# "From Nose to Tail" Havanese Grooming Handbook



## dboudreau (Jan 12, 2007)

The Havanese Fanciers of Canada will have available very soon.

"Nose To Tail" Havanese Grooming Handbook. Now offering "Pre-ordering" special. See link for more information and order form. http://www.havanesefanciers.com/?q=Nosetotail

"Written by Havanese owners for Havanese owners in a simple, easy to read format. Included is step-by-step information on grooming the Havanese, from line brushing to bathing to paw trimming and many more topics. Do you know how to properly remove a tangled burr from a long coat without damaging it? We can show you how. Ever wondered how to keep the head hair out of the eyes? We can show you that too. This is an in-depth, detailed book of all aspects of Havanese grooming; 200 pages full of tips, tricks and techniques for keeping your Havanese looking good, whether you are a new or not so new Havanese owner. Fully illustrated in black and white with over 300 photos and diagrams. Spiral bound format for easy reference. We hope that you'll find the grooming handbook of The Havanese Fanciers of Canada a handy resource for all your grooming questions. Our hope is that the HFC grooming handbook will be an affordable and readily available resource for any in need of grooming advice. Regular price $24.95 plus S/H."


----------



## irnfit (Nov 21, 2006)

This book is such a great idea. I'm surprised someone hasn't done it sooner. I think it will be a great revenue source for HFC.


----------



## Lina (Apr 26, 2007)

Debbie, my wallet is itching to open, but I must wait until after the wedding since I promised Spencer no more purchases until then. I squeezed in a CC brush for Kubrick last minute, though now it's down to the wire so that's that. This looks like a great book! Can't wait to get my hands on a copy.


----------



## Leeann (Feb 28, 2007)

Debbie thanks for letting us know about this book, I cant wait to get.

When I went to order it online it took the order but I never got to put my addy or payment info in so I e-mailed them and got an answer right away that they have some glitches to work out and they will contact me to get my info.


----------



## dboudreau (Jan 12, 2007)

:bump:

Bumping up so more members will see.


----------



## EstrellaVila (Nov 30, 2007)

Ooo I am so excited about this book!

I love learning new tips from everyone and this sounds like it would be a good investment.


----------



## LuvCicero (Mar 31, 2008)

Debbie, Thanks for letting us know about this book. I love to read...love tips and tricks...and love Havs, SO this book sounds like it's just up my alley!!


----------



## The Fussy Puppy Gang (May 21, 2007)

This sounds perfect - I desperately need just such a book!


----------



## earfax (Mar 24, 2008)

sounds like a good book


----------



## dboudreau (Jan 12, 2007)

:bump:


----------



## Me&2Girls (May 11, 2007)

Thanks for bumping this up Debbie. Have you seen it up close and personal? Do you think it's worth the expense?

Given problem 1: In the Havanese grooming handbook thread, shorten the paragraph that begins "Written by Havanese owners for Havanese owners" into a bulleted list that keeps its main facts.
Given problem 2: From the Havanese grooming handbook thread, retype the part that opens with the words containing "When I went" and closes with "members will see.".
Given problem 3: Extend the Havanese grooming handbook thread past its last post.

Data lines:
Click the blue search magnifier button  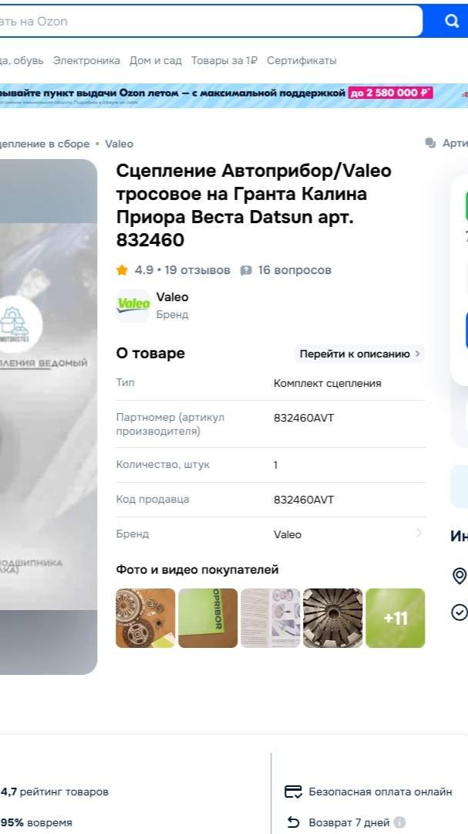click(451, 22)

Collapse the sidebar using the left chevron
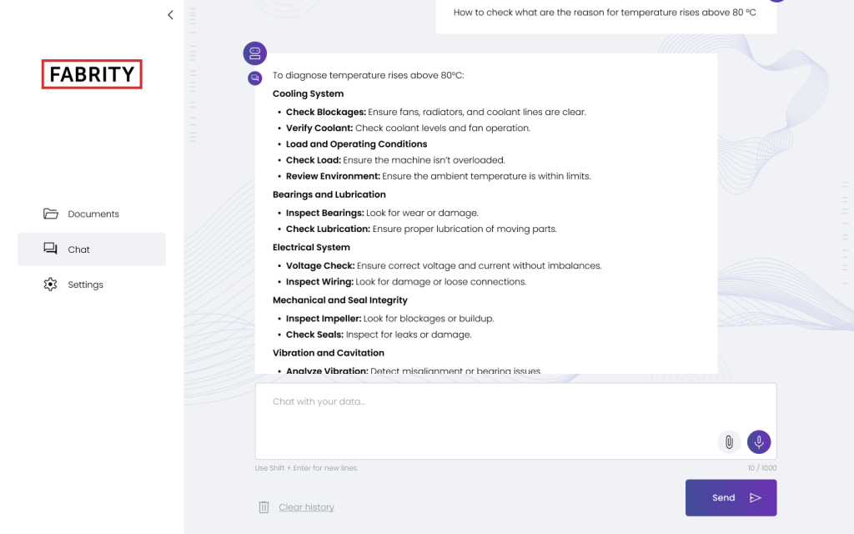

Task answer 1:
- Written by Havanese owners for Havanese owners, in a simple, easy-to-read format
- Gives step-by-step grooming information, from line brushing to bathing to paw trimming and more, including how to remove a tangled burr from a long coat without damaging it and how to keep head hair out of the eyes
- 200 pages of tips, tricks and techniques for both new and experienced owners
- Illustrated in black and white with over 300 photos and diagrams
- Spiral bound for easy reference
- Meant to be an affordable, readily available grooming resource from The Havanese Fanciers of Canada
- Regular price: $24.95 plus S/H

Task answer 2:
When I went to order it online it took the order but I never got to put my addy or payment info in so I e-mailed them and got an answer right away that they have some glitches to work out and they will contact me to get my info.


----------



## dboudreau (Jan 12, 2007)

:bump:

Bumping up so more members will see.

Task answer 3:
----------



## JASHavanese (Apr 24, 2007)

Me&2Girls said:


> Thanks for bumping this up Debbie. Have you seen it up close and personal? Do you think it's worth the expense?


That's what I'm wondering too. Has anyone seen it?
Edit: The heck with it, I went ahead and ordered the book. 
Hm, I'm looking at my paypal account and that might be one of the most expensive books I've bought. It shows 26.60 USD twice and 27.45 CAD twice...but then again I'm a paypal ditz too.


----------



## dboudreau (Jan 12, 2007)

The book is at the publishers now. Anticipated date they will be available is early September. There will be some members of the HFC at the US Nationals with some flyers and order forms. But I don't think the book will be ready for pre-view. You can alway wait to order, but pre-ordering does save a little money.


----------



## Havtahava (Aug 20, 2006)

I didn't realize PayPal was an option. This is probably going to be the easiest way to pay as I was trying to figure out how to do the Canadian funds and not give extra charges to the club for converting a U.S. check. (My bank charges me international fees when I receive checks from Canada or other countries, so I assume there is potential for the club to get the same type of charges from U.S. checks.)

Jan, I noticed PayPal started doing that this year, but if you look closely, one is probably a status notice and one is the actual payment going out. I wish they wouldn't list it as two transactions because it is very confusing and looks like a duplicate charge.


----------



## Julie (Feb 8, 2007)

What a great idea! I'm going to try to get me one!


----------



## Olive Oil (Mar 1, 2008)

I would love to get this book.


----------



## Lilysplash I (Jul 19, 2007)

Thanks so much, Debbie. I just ordered the book.


----------



## Julie (Feb 8, 2007)

How much would it be converted from US funds? Anyone know?


----------



## Havtahava (Aug 20, 2006)

Julie, the rate changes day to day, but as of right now, $26.50 U.S. is $28.02 Canadian. You can go to Yahoo!'s currency converter to check the difference: http://finance.yahoo.com/currency/convert?amt=26.50&from=USD&to=CAD&submit=Convert


----------



## Judy A (Jan 13, 2007)

I just ordered mine.....didn't really need help with Izzy's coat, but Doc's is a different story!


----------



## Julie (Feb 8, 2007)

Thanks Kimberly-----I knew there must be something like that around!:thumb:


----------



## ruthann (Jan 26, 2007)

I think I ordered the book. It takes U.S. credit cards and your credit card pays them in Canadian. The order never said it was confirmed as all U.S. companies do. So I have no idea if the order went through? I found it odd that you don't get an order number or confirmation. Does anybody else know if there is a way to know except waiting for your credit card statement to find out? I'm a dummy about ordering out of the U.S. I have purchased many things while in a different country but not ordered by e-mail. Ruthann


----------



## JASHavanese (Apr 24, 2007)

Havtahava said:


> I didn't realize PayPal was an option. This is probably going to be the easiest way to pay as I was trying to figure out how to do the Canadian funds and not give extra charges to the club for converting a U.S. check. (My bank charges me international fees when I receive checks from Canada or other countries, so I assume there is potential for the club to get the same type of charges from U.S. checks.)
> 
> Jan, I noticed PayPal started doing that this year, but if you look closely, one is probably a status notice and one is the actual payment going out. I wish they wouldn't list it as two transactions because it is very confusing and looks like a duplicate charge.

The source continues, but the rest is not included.